Le guide indique également que le terme « blanc » doit être en minuscule, mais « noir » peut être en majuscule et est « une reconnaissance de la façon dont la langue évolue au fil du temps ».

« Le terme reflète une identité et une culture partagées plutôt qu’un descripteur de couleur de peau », dit le guide à propos du terme en majuscule « Noir ».

Parce que le terme « extraterrestre » est offensant lorsqu’il est utilisé pour désigner des personnes, il ne devrait pas être utilisé même en référence à des plantes, conseille le guide.

Tu vois ce que je veux dire?

Même les termes « minorité » et « personne de couleur » ne sont plus acceptables, selon la NRPA. OK, je suis confus, les huards de gauche ne nous ont-ils pas dit qu’il fallait dire « gens de couleur » pour désigner… euh… gens de couleur ?

Et la religion alors ?

Selon le guide, cela peut être « un facteur important pour l’identité et la culture de quelqu’un » et encourage les professionnels des parcs à « reconnaître les traditions religieuses et culturelles autres que celles qui dominent généralement le paysage médiatique américain (généralement les fêtes chrétiennes) ».
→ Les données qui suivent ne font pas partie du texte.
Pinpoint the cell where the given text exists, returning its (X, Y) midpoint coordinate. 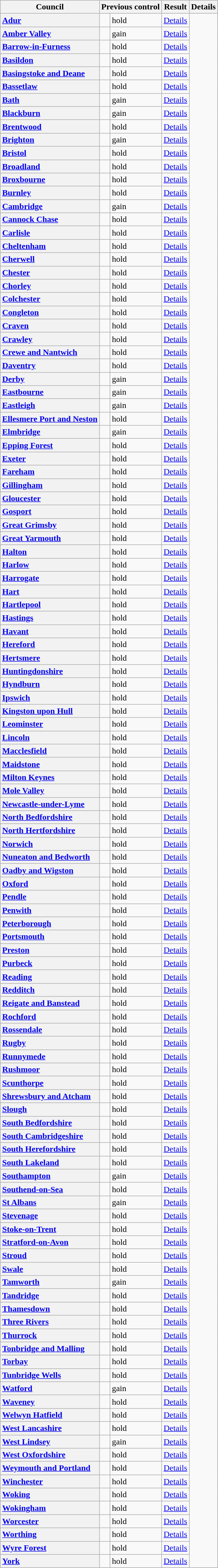
Stroud (50, 1253)
Hyndburn (50, 683)
Southampton (50, 1173)
Crawley (50, 338)
Tonbridge and Malling (50, 1346)
Winchester (50, 1478)
Colchester (50, 298)
Peterborough (50, 921)
Fareham (50, 471)
Wokingham (50, 1505)
Hertsmere (50, 656)
Norwich (50, 842)
Gosport (50, 511)
Burnley (50, 193)
Oxford (50, 882)
Reading (50, 974)
Lincoln (50, 736)
Huntingdonshire (50, 670)
Eastleigh (50, 405)
Crewe and Nantwich (50, 351)
Newcastle-under-Lyme (50, 802)
Rushmoor (50, 1067)
Weymouth and Portland (50, 1465)
Broxbourne (50, 179)
Southend-on-Sea (50, 1186)
Woking (50, 1492)
Purbeck (50, 961)
Penwith (50, 908)
Pendle (50, 895)
Nuneaton and Bedworth (50, 855)
Tandridge (50, 1293)
Milton Keynes (50, 776)
Worcester (50, 1518)
Slough (50, 1107)
Great Yarmouth (50, 537)
Hereford (50, 643)
Gillingham (50, 484)
Cherwell (50, 259)
Scunthorpe (50, 1081)
Runnymede (50, 1054)
West Lancashire (50, 1425)
Stratford-on-Avon (50, 1240)
North Bedfordshire (50, 816)
Cannock Chase (50, 219)
Chorley (50, 285)
Welwyn Hatfield (50, 1412)
Previous control (130, 7)
Brentwood (50, 126)
South Herefordshire (50, 1147)
Stevenage (50, 1213)
Reigate and Banstead (50, 1001)
Stoke-on-Trent (50, 1226)
Three Rivers (50, 1319)
Worthing (50, 1531)
Craven (50, 325)
West Lindsey (50, 1439)
Harlow (50, 563)
Cambridge (50, 206)
Derby (50, 378)
St Albans (50, 1200)
Amber Valley (50, 33)
Blackburn (50, 113)
Thamesdown (50, 1306)
Oadby and Wigston (50, 869)
Adur (50, 20)
Mole Valley (50, 789)
Halton (50, 550)
Hastings (50, 617)
Maidstone (50, 762)
Watford (50, 1385)
Ipswich (50, 696)
Council (50, 7)
Torbay (50, 1359)
Bath (50, 100)
South Bedfordshire (50, 1120)
West Oxfordshire (50, 1452)
Redditch (50, 988)
Kingston upon Hull (50, 709)
Cheltenham (50, 246)
Portsmouth (50, 935)
Wyre Forest (50, 1544)
Swale (50, 1266)
Great Grimsby (50, 524)
Epping Forest (50, 444)
Brighton (50, 139)
Harrogate (50, 577)
Congleton (50, 312)
Broadland (50, 166)
York (50, 1558)
Bristol (50, 153)
Thurrock (50, 1332)
Result (176, 7)
Tunbridge Wells (50, 1372)
Basingstoke and Deane (50, 73)
Preston (50, 948)
Elmbridge (50, 431)
Waveney (50, 1399)
Chester (50, 272)
Shrewsbury and Atcham (50, 1094)
Macclesfield (50, 749)
Rugby (50, 1041)
Tamworth (50, 1279)
Ellesmere Port and Neston (50, 418)
Leominster (50, 723)
Hartlepool (50, 604)
Hart (50, 590)
South Lakeland (50, 1160)
Barrow-in-Furness (50, 47)
Rossendale (50, 1028)
North Hertfordshire (50, 829)
Carlisle (50, 232)
Eastbourne (50, 391)
Gloucester (50, 497)
Bassetlaw (50, 86)
Rochford (50, 1014)
Basildon (50, 60)
Daventry (50, 365)
Havant (50, 630)
South Cambridgeshire (50, 1134)
Exeter (50, 458)
Find where the given text appears and provide that cell's center as [x, y] coordinate. 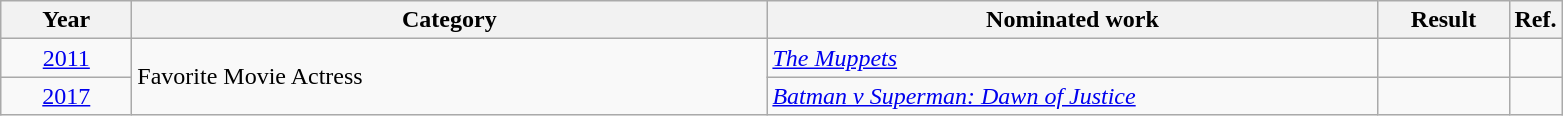
The Muppets [1072, 58]
Result [1444, 20]
Batman v Superman: Dawn of Justice [1072, 96]
2017 [66, 96]
2011 [66, 58]
Category [450, 20]
Ref. [1536, 20]
Year [66, 20]
Favorite Movie Actress [450, 77]
Nominated work [1072, 20]
Scan for the cell matching the given text and deliver its (X, Y) coordinate at center. 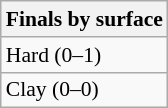
Finals by surface (84, 19)
Hard (0–1) (84, 55)
Clay (0–0) (84, 90)
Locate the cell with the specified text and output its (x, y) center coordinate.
Pourquoi je suis choqué. C’est bien de reconnaître les traditions religieuses et culturelles (vous savez, comme Noël et Pâques et tout). Oh – attendez – autre que les traditions religieuses et culturelles chrétiennes. Ma faute.

Voici l’une de mes « leçons » préférées du guide (c’est moi qui souligne) :

Alors que la plupart des gens associent la suprématie blanche à des groupes extrémistes comme le Ku Klux Klan et les néo-nazis, la suprématie blanche est toujours présente dans nos hypothèses institutionnelles et culturelles qui attribuent valeur, moralité, bonté et humanité au groupe blanc tout en projetant des personnes et des communautés. de couleur comme sans valeur (sic — vaut moins), immoral, mauvais, inhumain et « indigne ».

Le guide stupide continue avec plus de la même folie.

Incidemment, l’Equity Language Guide a raison d’observer que les mots sont importants, mais pas pour la ou les raisons suggérées par la NRPA. Alors que oui, les mots peuvent être utilisés pour blesser les autres (souvent ceux que nous aimons), la nouvelle gauche radicale militarise délibérément les mots – uniquement pour diviser les Américains contre les Américains.

En parlant de ce dernier, nous exhortant même à ne pas appeler nos compatriotes américains, américains.